Re: [selectors-api] Consider backporting find() behavior to querySelector()
On Tue, Jun 19, 2012 at 1:38 PM, Tab Atkins Jr. jackalm...@gmail.comwrote: ... This is not a good argument. qSA is used often enough, and has a long enough name, that the name is actually a pretty significant misfeature. This is a pretty core API, and both it and its precursors (getElementByID, etc.) are very commonly renamed by libraries precisely because you need a very short name for such a commonly used function. Why does it need a short name? If the name is too long to type then that's an argument for better IDEs. Otherwise you end up with stuff like strncpy to save typing. gzip eliminates the file size issue.

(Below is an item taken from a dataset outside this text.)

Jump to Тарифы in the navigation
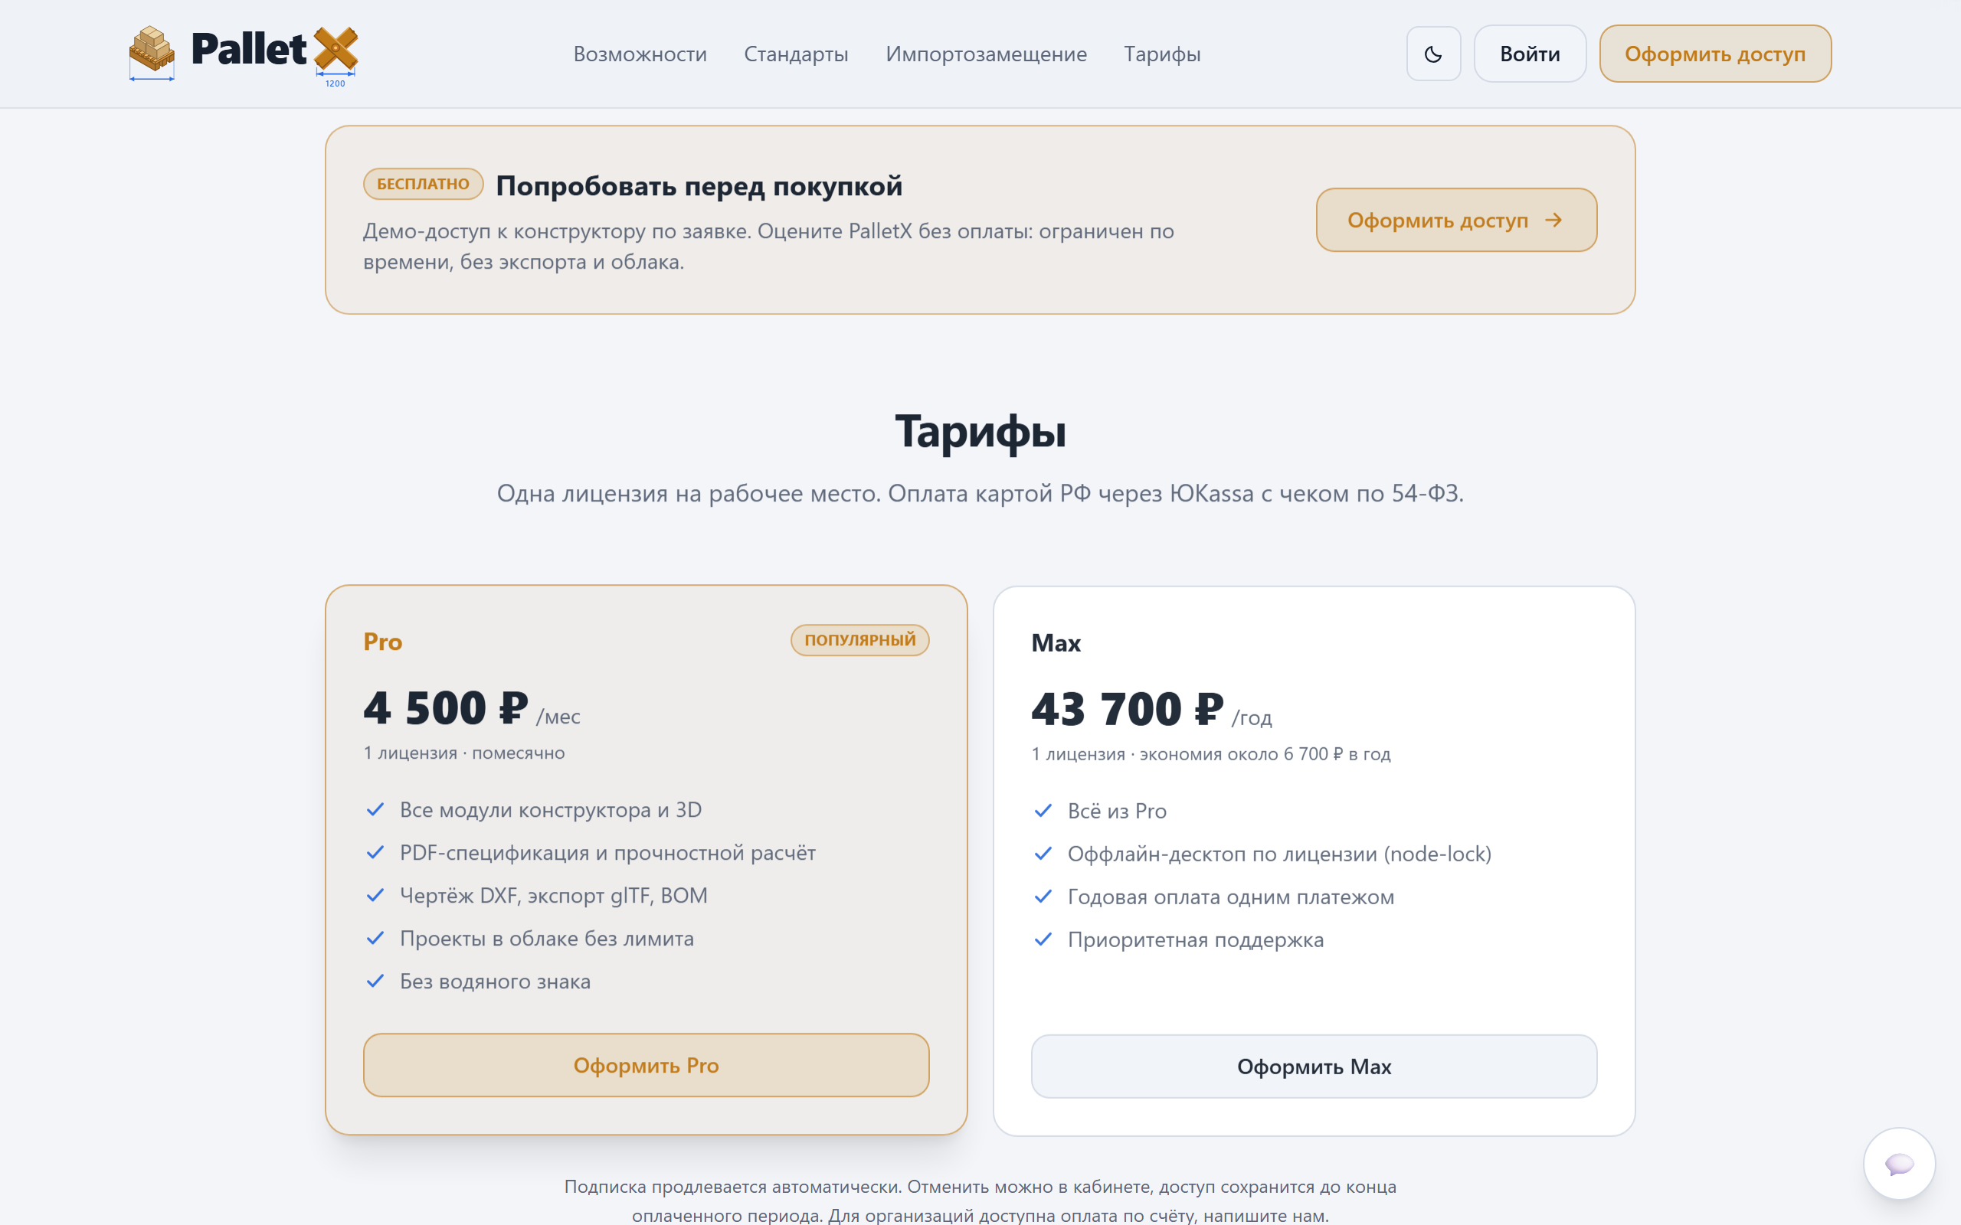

I'm in agreement with Marat that find() is not as clear as most DOM APIs usually are. findBySelector() makes much more sense. - Elliott - E
Re: [selectors-api] Consider backporting find() behavior to querySelector()

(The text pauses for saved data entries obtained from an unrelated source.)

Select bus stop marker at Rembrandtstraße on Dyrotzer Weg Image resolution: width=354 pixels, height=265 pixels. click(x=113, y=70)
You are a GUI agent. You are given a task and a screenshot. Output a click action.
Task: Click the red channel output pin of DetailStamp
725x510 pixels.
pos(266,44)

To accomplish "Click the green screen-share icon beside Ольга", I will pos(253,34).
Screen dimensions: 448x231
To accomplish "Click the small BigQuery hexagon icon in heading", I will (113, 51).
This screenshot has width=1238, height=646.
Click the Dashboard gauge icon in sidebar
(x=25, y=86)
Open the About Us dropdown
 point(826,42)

(12/06/18 22:45), Simon Pieters wrote: I think we should instead either fix the old API (if it turns out to not Break the Web) or live with past mistake (if it turns out it does). To find out whether it Breaks the Web (and the breakage can't be evanged), I suggest we ship the backwards-incompatible change to querySelector() in nightly/aurora (or equivalent) in one or more browsers for some time. I didn't read through all the QSA threads, but isn't the function name itself a mistake that many people don't want to live with? I'd rather like to see querySelector() marked as deprecated so it doesn't appear in tutorials in the future. Cheers, Kenny
RE: [selectors-api] Consider backporting find() behavior to querySelector()
-Original Message- From: Kang-Hao (Kenny) Lu [mailto:kennyl...@csail.mit.edu] (12/06/18 22:45), Simon Pieters wrote: I think we should instead either fix the old API (if it turns out to not Break the Web) or live with past mistake (if it turns out it does). To find out whether it Breaks the Web (and the breakage can't be evanged), I suggest we ship the backwards-incompatible change to querySelector() in nightly/aurora (or equivalent) in one or more browsers for some time. I didn't read through all the QSA threads, but isn't the function name itself a mistake that many people don't want to live with? I'd rather like to see querySelector() marked as deprecated so it doesn't appear in tutorials in the future. Despite being non-optimal according to a vocal sub-set of people, querySelector[All] has been deployed in browsers for around 3-4 years. I strongly oppose any notion of altering its behavior now. As to find/findAll, let's just make sure we get the behavior right the second time so we don't go through this again.